Baxter is doubling down on diabetes, not a bad bet to make given the global proliferation of the disease and its own overwhelming demand for dialyzers. The company is investing almost $300 million and hiring 200 people to expand its hemodialysis manufacturing in Opelika, AL.
This could help lay the groundwork for the company’s future; it’s in the process of spinning out its therapeutics business into a separate company. Baxter expects to make executive appointments in the coming months. It also plans an investor meeting during the second quarter of 2015 to help outline the two companies. The spinoff is expected to complete by mid-2015.
Following a major acquisition last year, dialysis is the company’s largest and, by far, its fastest growing franchise. During the second quarter, Baxter had $1 billion in dialysis product revenues, an increase of 60% over the same quarter a year earlier. In September 2013, Baxter paid about $3.9 billion for Swedish dialysis company Gambro–which is now the core of its dialysis products business.

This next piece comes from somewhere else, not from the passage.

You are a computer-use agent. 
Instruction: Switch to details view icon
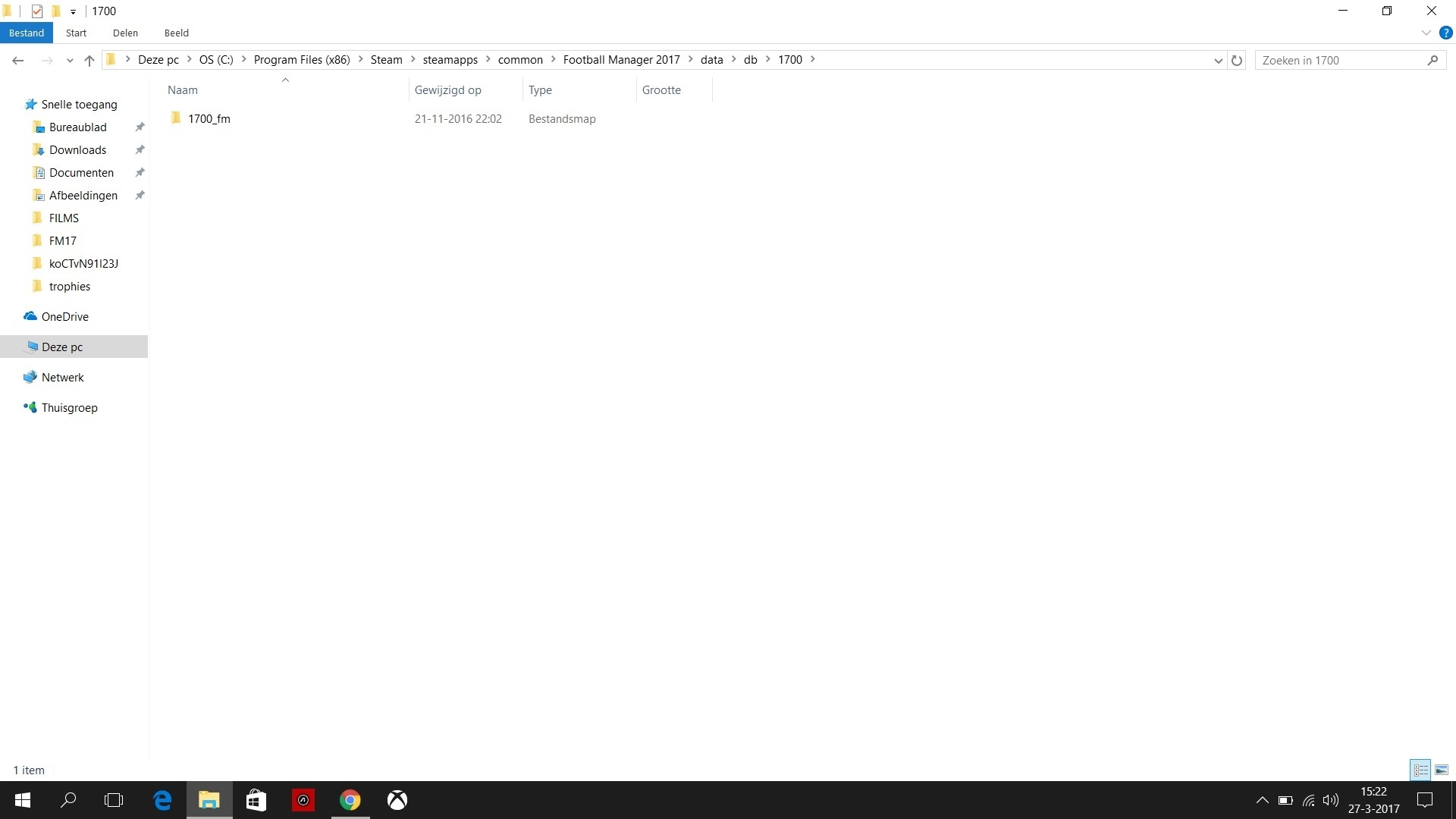(x=1420, y=770)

“On the legacy Gambro business, we continue to focus on ramping up capacity specifically in the dialyzer area, which is going to continue to be a challenge over the next year or two. Simply stated there’s more demand right now than our ability to deliver,” said Baxter chairman and CEO Robert Parkinson on the company’s recent earnings call in July.
He continued, “You know some of the historical issues that the previous owners of Gambro were dealing with in that regard and so on. But we are moving forward to expand capacity. Our two primary dialyzer facilities in Hessiga, Germany, and Opelika, Alabama, and it’s just a matter of time before we get that capacity ramped up, so that we can accelerate the growth of the dialyzer business.”
Baxter will add 230,000 square feet to the Opelika facility, including several production lines. It expects to start the planned hiring at the facility in 2016, when the first commercial production lines are slated to begin.
Almost two million patients globally with end-stage renal disease are on hemodialysis, according to the company. Diabetes is the most common cause of end-stage renal disease, which is when kidney function drops to about 10% to 15%. They peg the market as expanding 6% to 7% annually.